Le fait pour l'employeur de ne pas permettre à une salariée de reprendre ses fonctions lors d'un retour de congé maternité assorti du retrait de responsabilités et d'une mise à pied de huit jours a été jugée comme injustifiée, et de nature à laisser présumer l'existence d'un harcèlement moral.
Arrêt de la Chambre Sociale de la Cour de Cassation statuant le 7 juillet 2009 n°de pourvoi : 08-40034.
Il en va de même pour l'employeur qui avait envoyé de nombreuses lettres de mise en demeure évoquant de manière explicite une rupture du contrat de travail et reprochant aux salariés ses absences. La Cour de Cassation a de la même manière considéré que ces faits caractérisaient l'existence d'un harcèlement moral.
L'agressivité de l'employeur envers son salarié
Arrêt de la Chambre Sociale de la Cour de Cassation statuant le 24 juin 2009 n°de pourvoi : 07-45208.
A l'occasion de cet arrêt, la Chambre Sociale a confirmé la Cour d'appel de Versailles qui avaient reçu une demande en dommages-intérêts pour licenciement sans cause réelle et sérieuse motif prit que l'employeur avait manifesté à l'égard d'un salarié "un comportement empreint d'agressivité traduisant sa volonté de restreindre ses fonctions au sein de l'entreprise". De tels faits étant bien évidemment constitutifs de harcèlement moral.
La baisse des fonctions et baisse de salaire
Arrêt de la Chambre Sociale de la Cour de Cassation statuant le 24 septembre 2008 n°de pourvoi : 06-45579.
En l'espèce, la salariée invoquait le retrait arbitraire de son statut de cadre, la stagnation de sa rémunération, la suppression de primes et d'éléments de salaire, la détérioration progressive de ses conditions de travail. Cela a légitimé la condamnation de l'employeur à des dommages-intérêts au titre du harcèlement moral sur la salariée victime.
Arrêt de la Chambre Sociale de la Cour de Cassation statuant le 24 juin 2009 n°de pourvoi : 07-41925.
Le comportement d'un employeur qui de façon répétée limite les missions de sa salariée, ce qui entraine une baisse de sa rémunération, a caractérisé des agissements de harcèlement moral.
La privation de la possibilité de faire des heures supplémentaires
Arrêt de la Chambre Sociale de la Cour de Cassation statuant le 3 juin 2009 n°de pourvoi : 07-43923.
Les juges prennent en compte la privation de la possibilité d'effectuer des heures complémentaires pour rechercher si de tels éléments sont de nature à faire présumer un harcèlement moral.
La suppression de poste
Arrêt de la Chambre Sociale de la Cour de Cassation statuant le 5 mai 2009 n°de pourvoi : 07-45397.
Le "replacement du salarié à son ancien poste de travail" et la suppression de l'ensemble des responsabilités qui étaient antérieurement les siennes constituent des éléments de preuve à prendre en considération pour justifier la qualification de harcèlement moral.

> **Tâche courte a**
Reproduisez à l'identique les enregistrements ci-dessous, du début jusqu'à la ligne contenant "tap(12, 477)", celle-ci comprise. Omettez les images.

> **Enregistrements à utiliser**
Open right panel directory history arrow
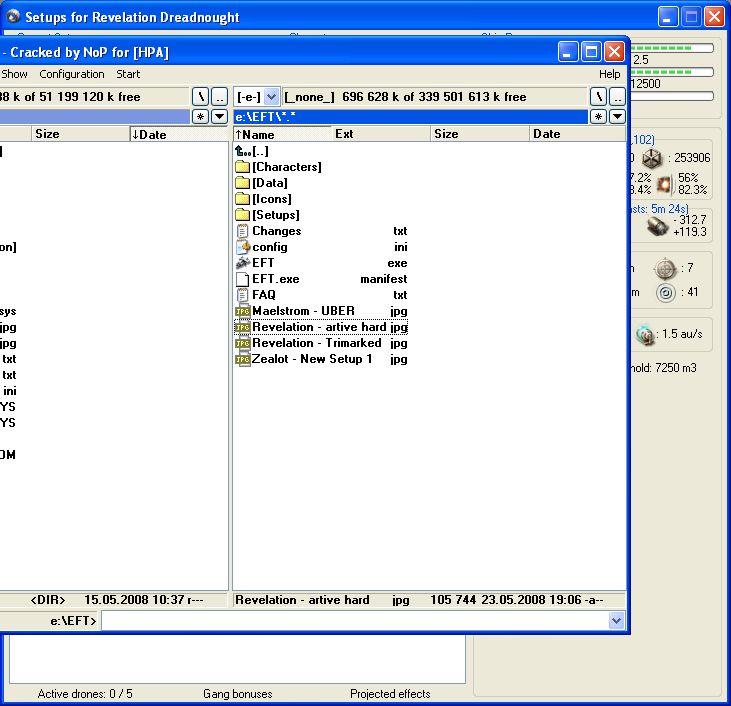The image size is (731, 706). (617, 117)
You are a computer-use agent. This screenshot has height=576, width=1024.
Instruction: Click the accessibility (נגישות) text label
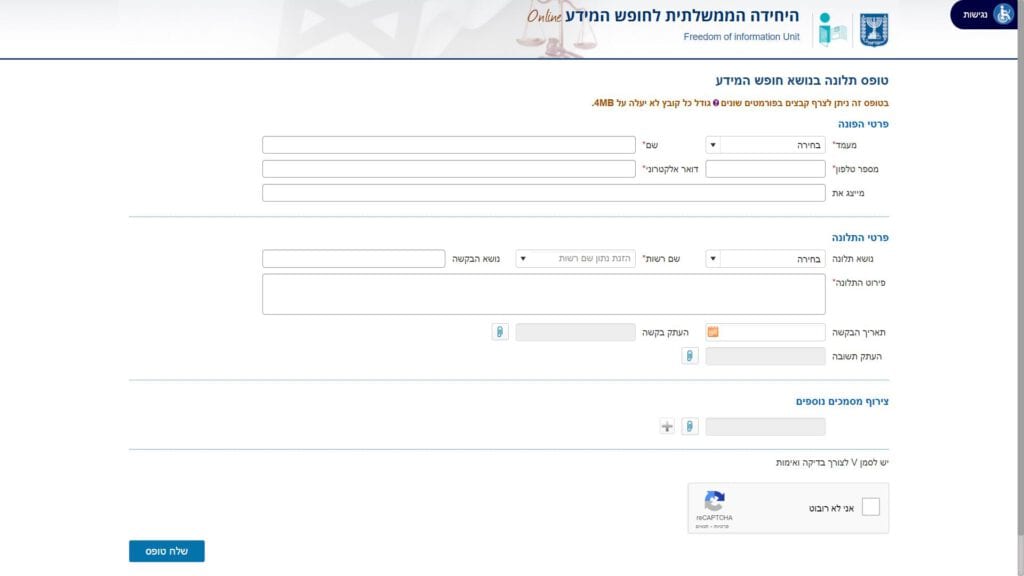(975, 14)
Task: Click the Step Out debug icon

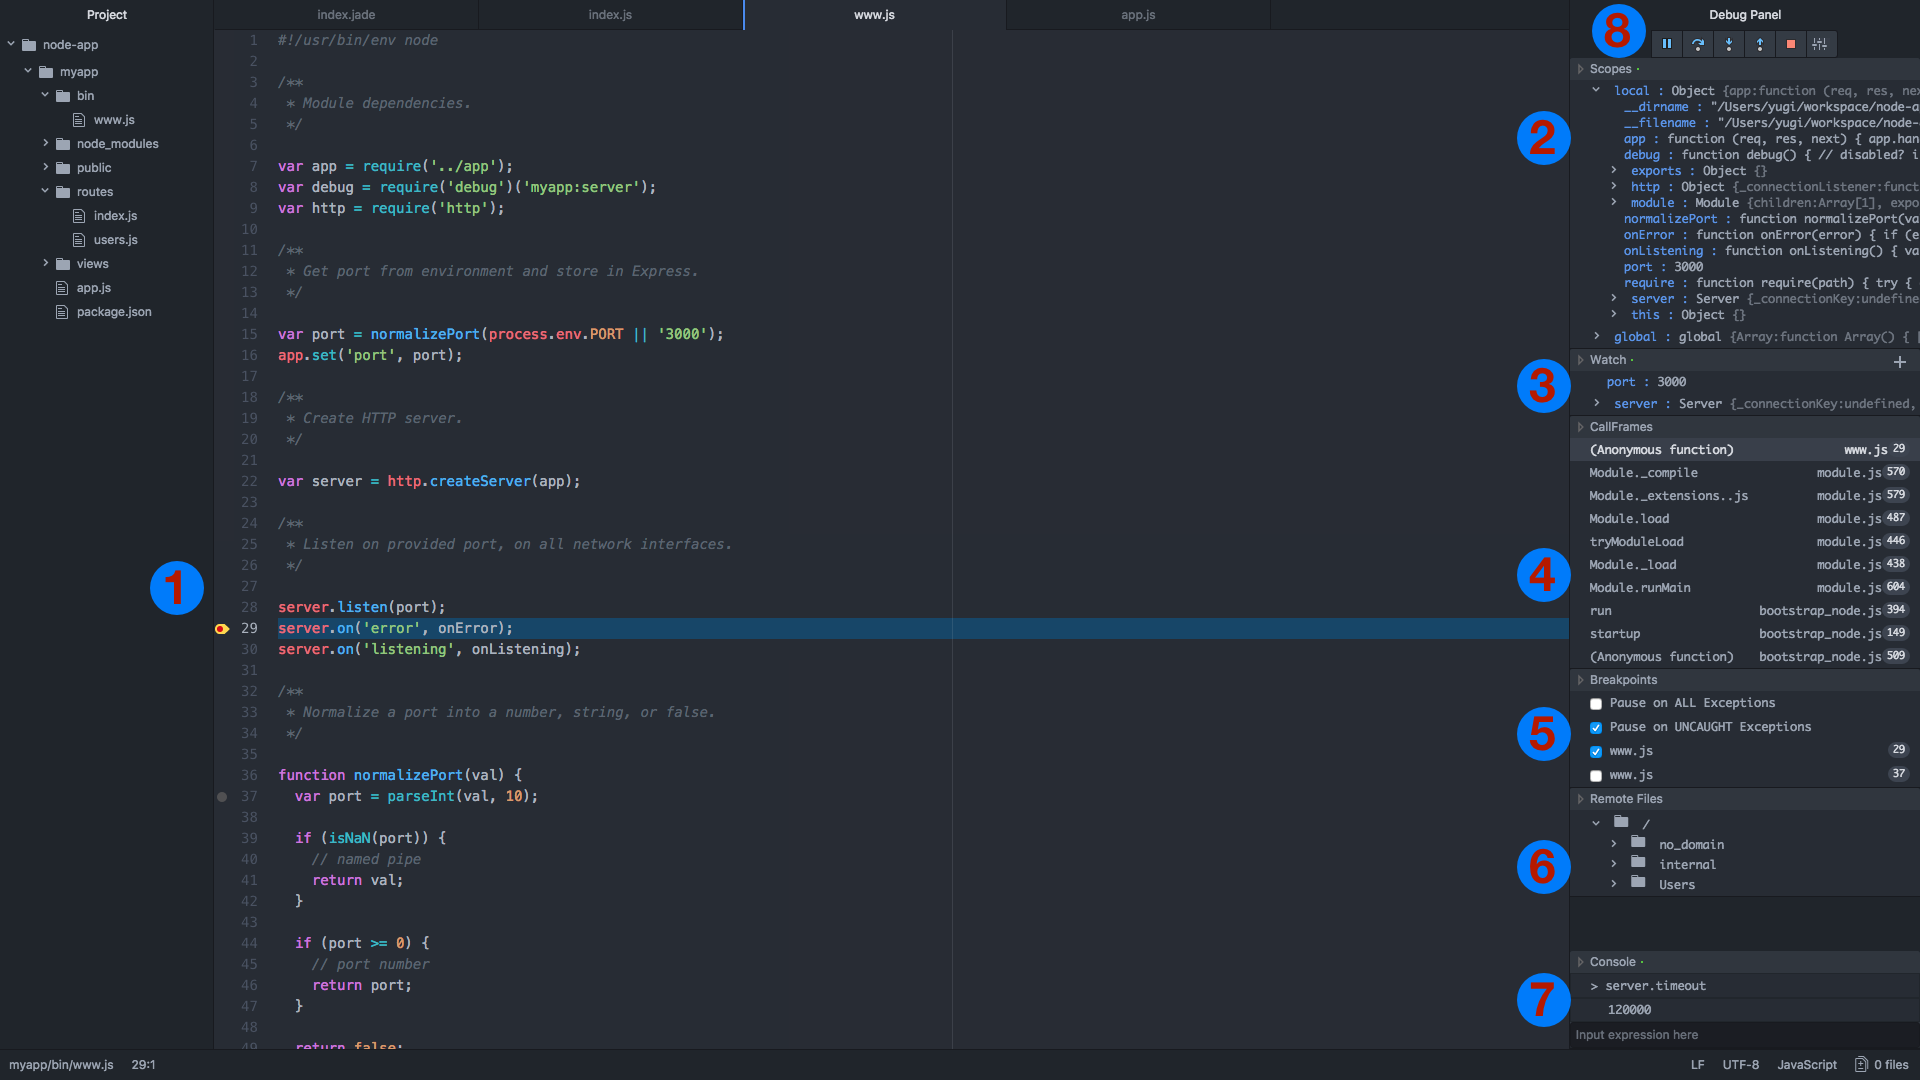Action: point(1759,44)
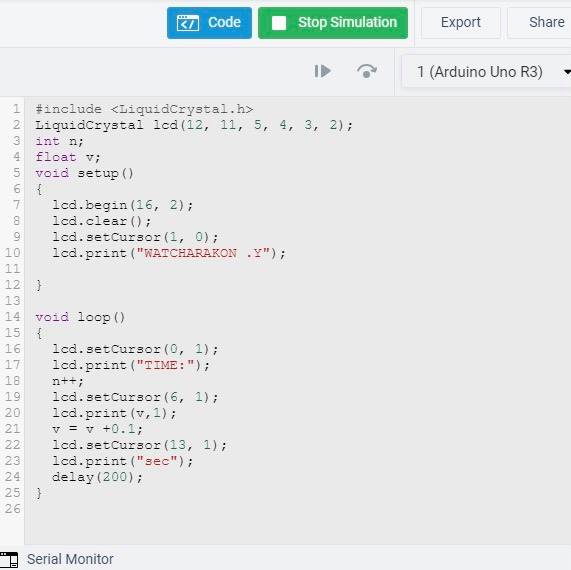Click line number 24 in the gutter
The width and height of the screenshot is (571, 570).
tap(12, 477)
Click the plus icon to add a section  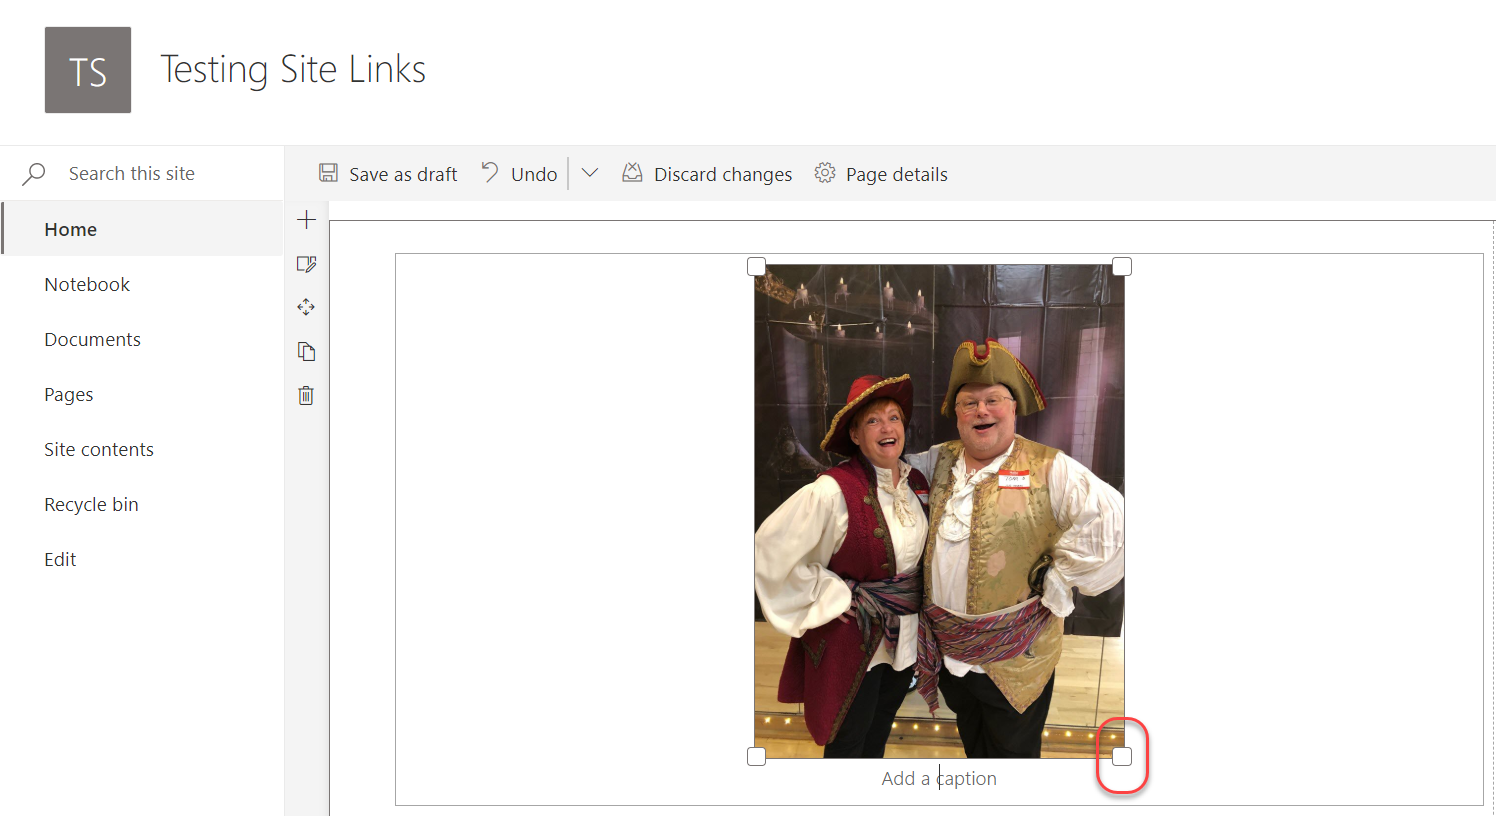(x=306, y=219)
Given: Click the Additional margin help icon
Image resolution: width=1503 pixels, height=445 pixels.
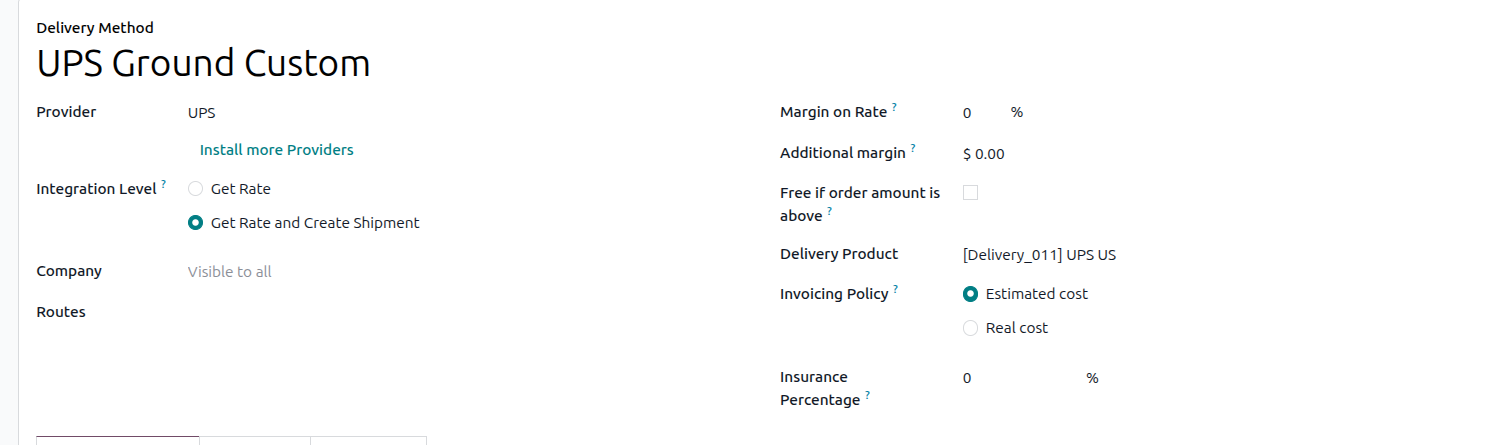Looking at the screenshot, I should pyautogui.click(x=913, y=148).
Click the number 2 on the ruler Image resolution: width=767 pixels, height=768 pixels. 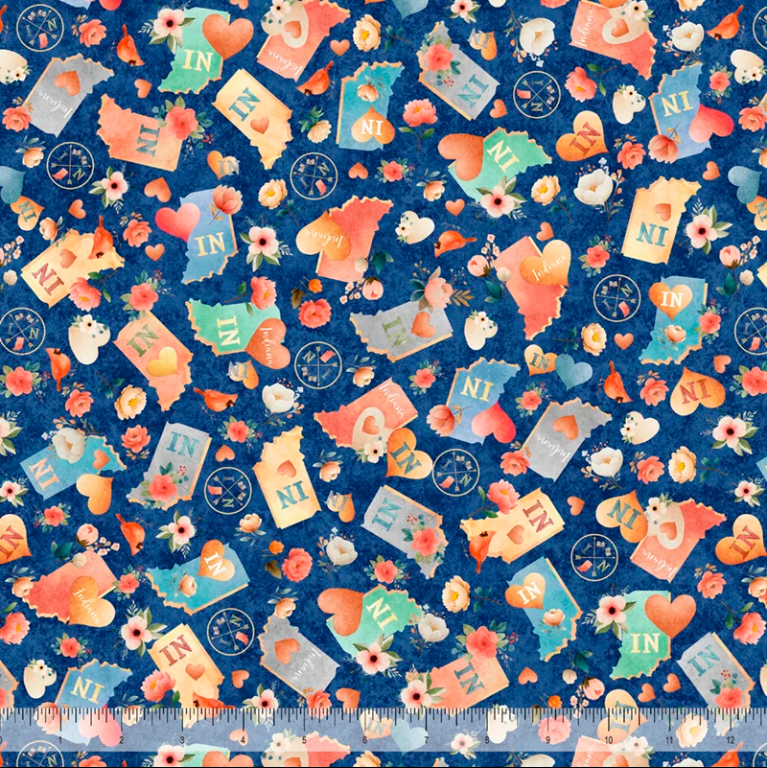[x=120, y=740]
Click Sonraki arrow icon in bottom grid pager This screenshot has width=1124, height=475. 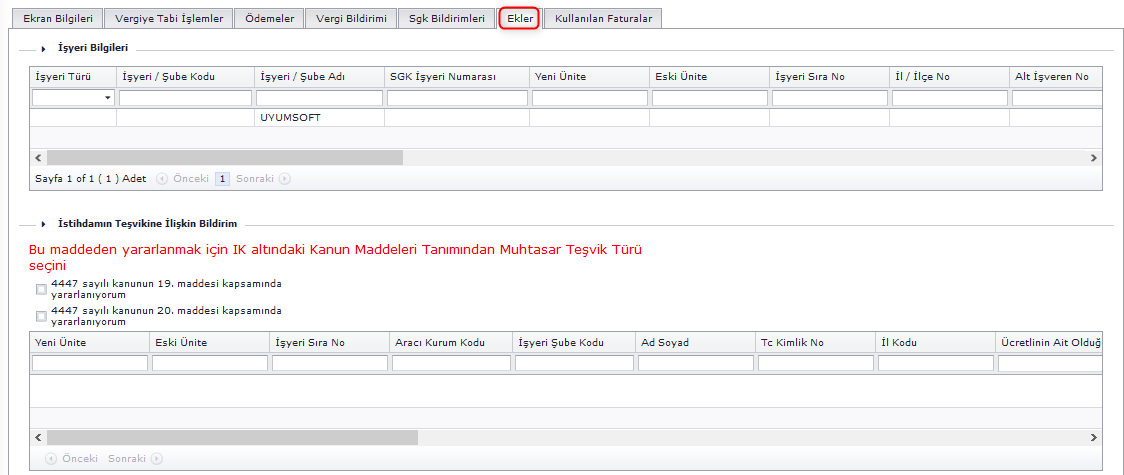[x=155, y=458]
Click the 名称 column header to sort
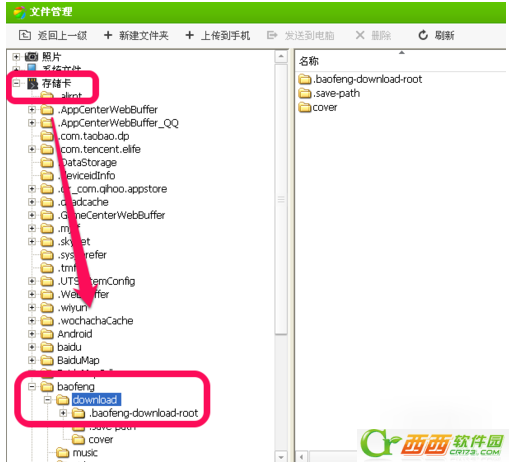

> **Tâche courte b**
Transcrivez mot pour mot le passage de l'extrait sur le harcèlement moral qui commence par "Le fait pour" et se poursuit jusqu'à "caractérisaient l'existence d'un harcèlement moral.".

> **Réponse complète a**
Open right panel directory history arrow
The image size is (731, 706). (617, 117)
You are a computer-use agent. This screenshot has height=576, width=1024.
Instruction: Click the accessibility (נגישות) text label
(975, 14)
Task: Click the Step Out debug icon

Action: point(1759,44)
Click line number 24 in the gutter
The width and height of the screenshot is (571, 570).
tap(12, 477)

> **Réponse complète b**
Le fait pour l'employeur de ne pas permettre à une salariée de reprendre ses fonctions lors d'un retour de congé maternité assorti du retrait de responsabilités et d'une mise à pied de huit jours a été jugée comme injustifiée, et de nature à laisser présumer l'existence d'un harcèlement moral.
Arrêt de la Chambre Sociale de la Cour de Cassation statuant le 7 juillet 2009 n°de pourvoi : 08-40034.
Il en va de même pour l'employeur qui avait envoyé de nombreuses lettres de mise en demeure évoquant de manière explicite une rupture du contrat de travail et reprochant aux salariés ses absences. La Cour de Cassation a de la même manière considéré que ces faits caractérisaient l'existence d'un harcèlement moral.